Potential laboratory abnormalities in DKA include hyperglycemia, elevated serum ketones, increased anion gap metabolic acidosis, electrolyte disturbances (hyperkalemia or hypokalemia, depending on treatment phase), and dehydration markers such as elevated BUN and serum creatinine (American Diabetes Association, 2020). Nursing considerations for discharge planning involve patient education on blood glucose monitoring, insulin administration, recognition of early symptoms of DKA, and strategies to prevent future episodes. Follow-up with healthcare providers, nutritional counseling, and infection prevention are essential components of comprehensive care (Mastrototaro et al., 2021).
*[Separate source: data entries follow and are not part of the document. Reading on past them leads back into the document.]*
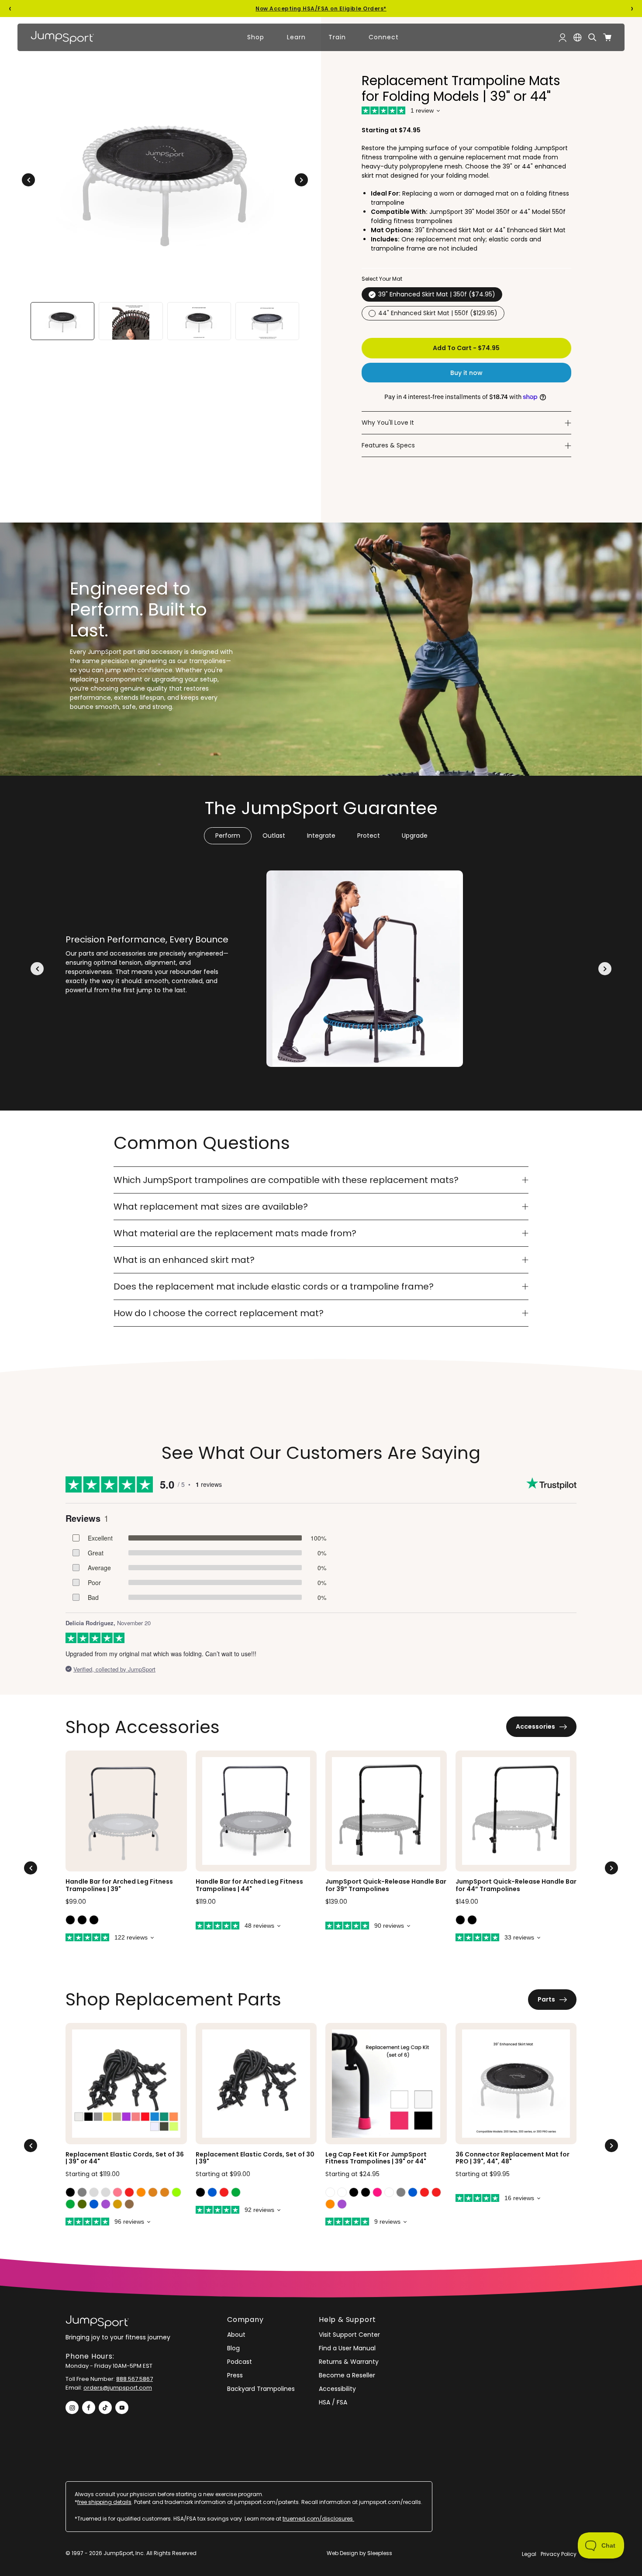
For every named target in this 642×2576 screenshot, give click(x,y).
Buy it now (466, 372)
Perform (227, 835)
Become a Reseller (347, 2375)
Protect (368, 835)
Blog (233, 2348)
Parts (546, 1999)
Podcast (239, 2361)
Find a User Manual (347, 2348)
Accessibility (337, 2388)
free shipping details (104, 2502)
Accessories (535, 1726)
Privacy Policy (558, 2554)
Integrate (321, 835)
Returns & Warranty (349, 2361)
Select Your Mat (382, 278)
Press (235, 2375)
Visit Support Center (349, 2334)
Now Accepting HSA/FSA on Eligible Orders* (321, 8)
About (236, 2334)
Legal (529, 2554)
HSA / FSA (333, 2402)
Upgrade (415, 835)
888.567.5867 (134, 2379)
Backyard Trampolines (261, 2388)
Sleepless (379, 2553)
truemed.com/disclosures (318, 2518)
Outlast (273, 835)
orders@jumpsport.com (117, 2387)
The American Association of Critical-Care Nurses (AACN) Synergy Model emphasizes patient-centered care through aligning nurses' competencies with patients’ needs. For Ms. S, this model advocates assessing her physiological stability, emotional status, learning needs, and cultural background to inform personalized interventions (AACN, 2018). Such an approach ensures holistic care, promotes optimal recovery, and enhances patient safety by fostering effective nurse-patient collaboration, especially upon transition from intensive to outpatient settings.
References
- American Diabetes Association. (2020). Standards of Medical Care in Diabetes—2020. Diabetes Care, 43(Supplement 1), S1–S212.
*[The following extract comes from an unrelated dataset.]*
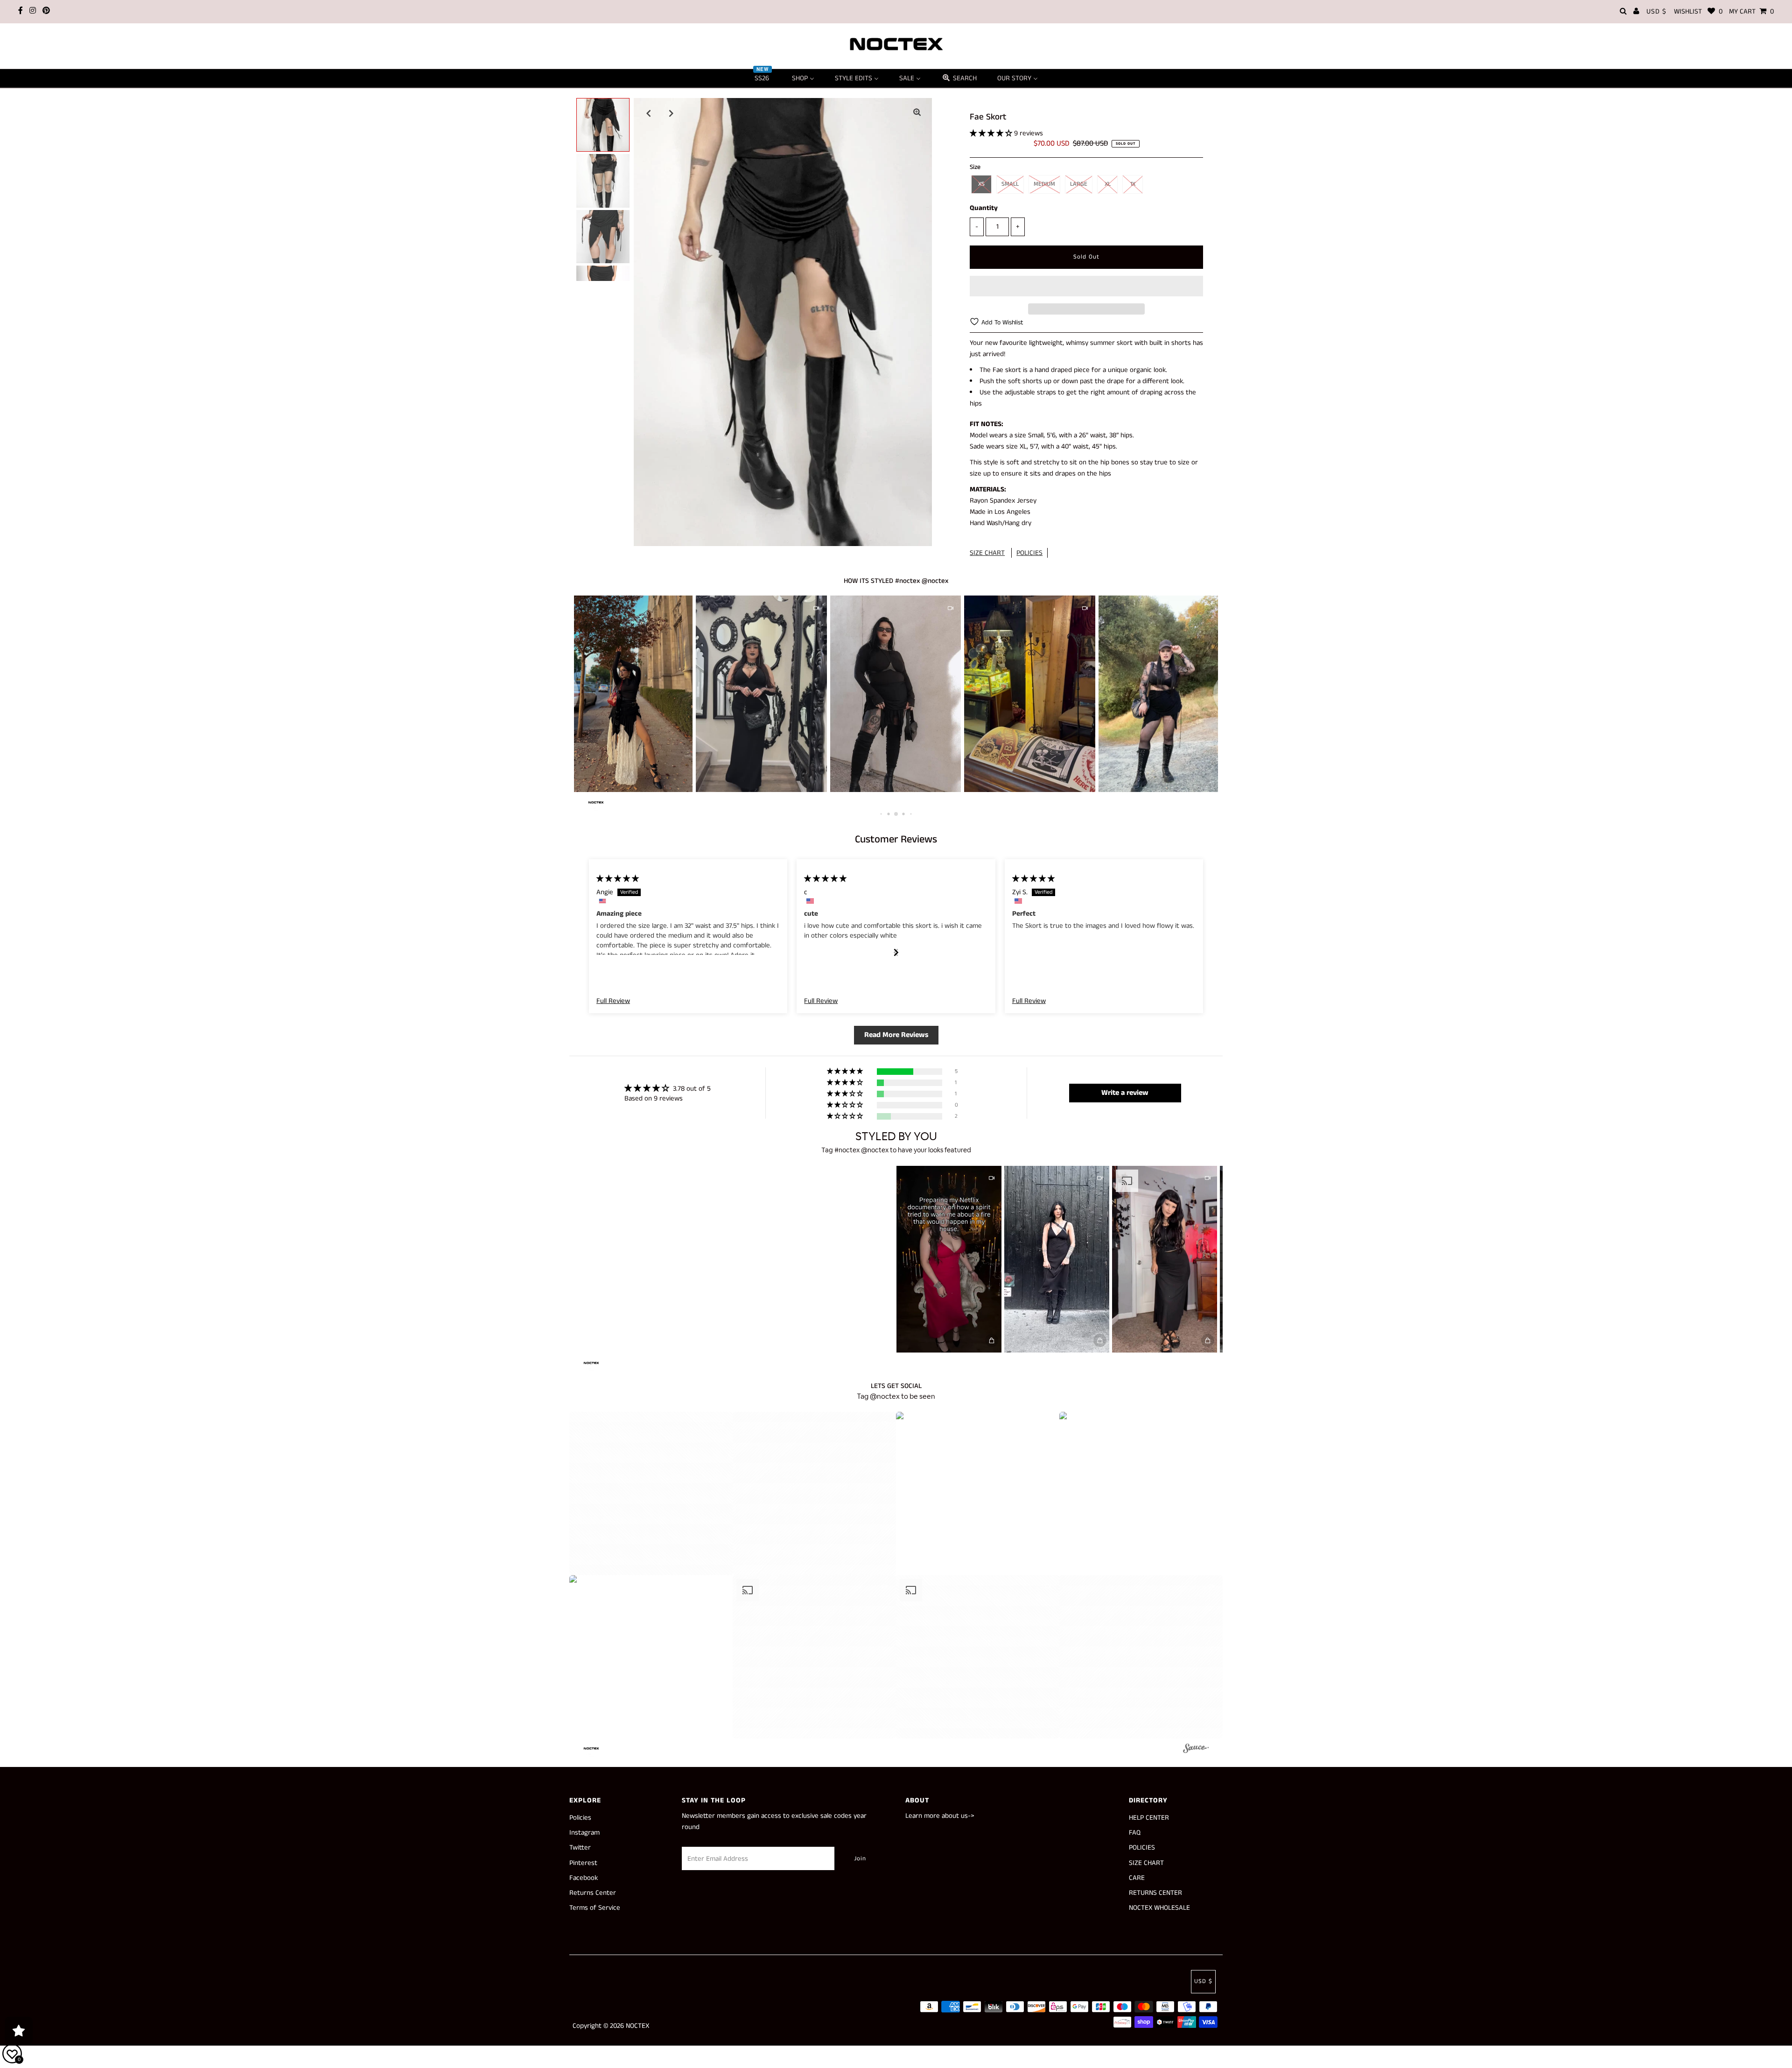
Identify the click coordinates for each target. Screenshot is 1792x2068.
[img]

- American Association of Critical-Care Nurses (AACN). (2018). Synergy Model for Patient Care. AACN.
- Kirk, S. (2020). Acid-base balance. Critical Care Nurse, 40(2), 33-40.
- Kitabchi, A. E., Umpierrez, G. E., Miles, J. M., & Fisher, J. N. (2009). Hyperglycemic crises in adult patients with diabetes. Diabetes Care, 32(7), 1335–1343.
- Mastrototaro, J., et al. (2021). Pathophysiology of diabetic ketoacidosis. Journal of Endocrinology & Diabetes, 8(2), 45-52.
- Umpierrez, G. E., et al. (2019). Diabetic ketoacidosis: Patient management. Endocrinology and Metabolism Clinics, 50(1), 183-193.